Near-surface velocity estimation by weighted early-arrival waveform inversion |

Yet there are several important factors for practical application of waveform inversion. Among these are the quality of the starting velocity model, the accuracy of the source wavelet estimation, and the complexity of physics in the recorded data and the inversion engine. In addition to the P-wave velocity, the density, S-wave velocity, anisotropy parameters, attenuation and other factors all affect the recorded data. When compared with data modeled from the constant-density acoustic wave equation, these extra parameters will not only change the amplitude and phase of existing events, but they also may add extra events, such as converted waves. However, there are several problems associated with inverting these parameters. First, they are much less well constrained than the P-wave velocity, so it is much more difficult to invert all these parameters than just P-wave velocity. Second, it is more computationally expensive to incorporate all these parameters into the wave-equation engine used in inversion; for example, modeling using the elastic wave equation is at least an order of magnitude more expensive than using the acoustic wave equation. Thus the acoustic wave equation is still the most practical waveform inversion engine so far. With this choice, however, the objective function of conventional waveform inversion is inadequate to bridge the gap between the physics of the data and the physics of the inversion engine.

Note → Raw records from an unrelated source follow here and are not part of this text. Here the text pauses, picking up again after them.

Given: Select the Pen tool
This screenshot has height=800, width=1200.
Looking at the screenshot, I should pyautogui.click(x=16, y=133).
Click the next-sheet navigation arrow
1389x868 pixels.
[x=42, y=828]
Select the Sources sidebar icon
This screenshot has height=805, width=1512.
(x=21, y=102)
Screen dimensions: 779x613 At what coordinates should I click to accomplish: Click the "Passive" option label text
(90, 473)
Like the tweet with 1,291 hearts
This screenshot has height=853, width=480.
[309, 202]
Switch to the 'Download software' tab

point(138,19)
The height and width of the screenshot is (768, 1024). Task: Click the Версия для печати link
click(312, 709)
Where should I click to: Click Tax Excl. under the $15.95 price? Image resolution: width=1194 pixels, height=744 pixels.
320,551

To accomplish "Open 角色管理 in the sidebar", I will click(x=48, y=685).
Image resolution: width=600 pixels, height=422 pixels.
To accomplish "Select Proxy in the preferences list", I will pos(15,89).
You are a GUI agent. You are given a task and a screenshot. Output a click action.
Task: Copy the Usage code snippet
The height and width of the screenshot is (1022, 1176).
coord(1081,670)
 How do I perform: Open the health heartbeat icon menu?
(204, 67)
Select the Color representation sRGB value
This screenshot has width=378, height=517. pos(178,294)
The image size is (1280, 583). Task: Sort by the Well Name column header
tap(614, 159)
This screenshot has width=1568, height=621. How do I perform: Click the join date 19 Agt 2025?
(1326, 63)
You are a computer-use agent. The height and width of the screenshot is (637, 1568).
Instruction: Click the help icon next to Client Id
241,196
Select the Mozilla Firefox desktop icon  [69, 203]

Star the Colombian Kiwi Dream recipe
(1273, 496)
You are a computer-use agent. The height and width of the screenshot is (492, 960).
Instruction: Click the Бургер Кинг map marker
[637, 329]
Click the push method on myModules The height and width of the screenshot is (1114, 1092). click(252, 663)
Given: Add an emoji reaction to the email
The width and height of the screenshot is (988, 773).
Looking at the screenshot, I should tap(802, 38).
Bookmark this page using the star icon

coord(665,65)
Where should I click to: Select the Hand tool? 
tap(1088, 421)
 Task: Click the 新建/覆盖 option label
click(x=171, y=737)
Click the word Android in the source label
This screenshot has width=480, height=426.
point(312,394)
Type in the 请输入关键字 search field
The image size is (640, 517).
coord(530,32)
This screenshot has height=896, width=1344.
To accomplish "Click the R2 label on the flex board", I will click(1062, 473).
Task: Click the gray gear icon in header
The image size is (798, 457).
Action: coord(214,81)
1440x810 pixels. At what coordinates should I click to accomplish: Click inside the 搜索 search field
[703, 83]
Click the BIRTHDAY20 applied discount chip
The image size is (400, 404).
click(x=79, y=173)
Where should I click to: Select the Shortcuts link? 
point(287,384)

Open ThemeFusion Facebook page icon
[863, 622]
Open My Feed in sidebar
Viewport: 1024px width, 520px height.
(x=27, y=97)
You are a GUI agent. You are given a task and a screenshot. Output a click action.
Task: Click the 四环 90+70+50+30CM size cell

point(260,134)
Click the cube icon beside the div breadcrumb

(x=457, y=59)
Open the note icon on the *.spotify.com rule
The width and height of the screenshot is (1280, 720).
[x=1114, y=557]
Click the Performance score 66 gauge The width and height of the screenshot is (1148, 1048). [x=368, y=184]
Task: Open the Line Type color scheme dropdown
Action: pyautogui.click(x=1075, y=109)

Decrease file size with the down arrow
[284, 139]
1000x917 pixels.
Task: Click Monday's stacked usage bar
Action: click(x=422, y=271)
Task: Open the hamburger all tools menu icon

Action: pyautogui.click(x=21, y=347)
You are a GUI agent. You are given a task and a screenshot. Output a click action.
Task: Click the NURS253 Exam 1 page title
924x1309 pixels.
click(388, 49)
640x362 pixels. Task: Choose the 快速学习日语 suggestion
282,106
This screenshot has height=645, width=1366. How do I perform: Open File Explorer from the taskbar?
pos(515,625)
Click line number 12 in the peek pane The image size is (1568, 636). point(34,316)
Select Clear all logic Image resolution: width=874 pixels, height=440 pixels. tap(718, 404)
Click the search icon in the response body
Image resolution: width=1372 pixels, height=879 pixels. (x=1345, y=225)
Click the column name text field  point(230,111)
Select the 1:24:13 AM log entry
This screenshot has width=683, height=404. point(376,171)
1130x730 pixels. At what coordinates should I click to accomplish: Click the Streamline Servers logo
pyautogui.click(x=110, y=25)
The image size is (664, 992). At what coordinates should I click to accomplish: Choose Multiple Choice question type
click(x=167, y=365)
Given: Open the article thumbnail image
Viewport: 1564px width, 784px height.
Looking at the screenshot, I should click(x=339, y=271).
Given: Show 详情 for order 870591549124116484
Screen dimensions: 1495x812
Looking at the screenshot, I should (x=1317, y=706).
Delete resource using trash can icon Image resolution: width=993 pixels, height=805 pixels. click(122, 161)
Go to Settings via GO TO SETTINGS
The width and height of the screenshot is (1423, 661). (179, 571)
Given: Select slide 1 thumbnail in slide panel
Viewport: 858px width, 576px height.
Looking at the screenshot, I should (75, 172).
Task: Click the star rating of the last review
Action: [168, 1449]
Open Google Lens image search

It is known that traveltime/phase information is less sensitive to the presence of different physics in the recorded data and also carries the information about velocity field (Shin and Min, 2006; Luo and Schuster, 1990). In conventional waveform inversion, both phase and amplitude information of the modeled data are compared with recorded data. I modify the objective function of waveform inversion, giving added weight to the match of phase information in the modeled and the recorded data for each iteration of the inversion. I do not match the recorded and modeled data by subtracting their phases, thus avoiding the ambiguity caused by phase wrapping (Shin and Min, 2006).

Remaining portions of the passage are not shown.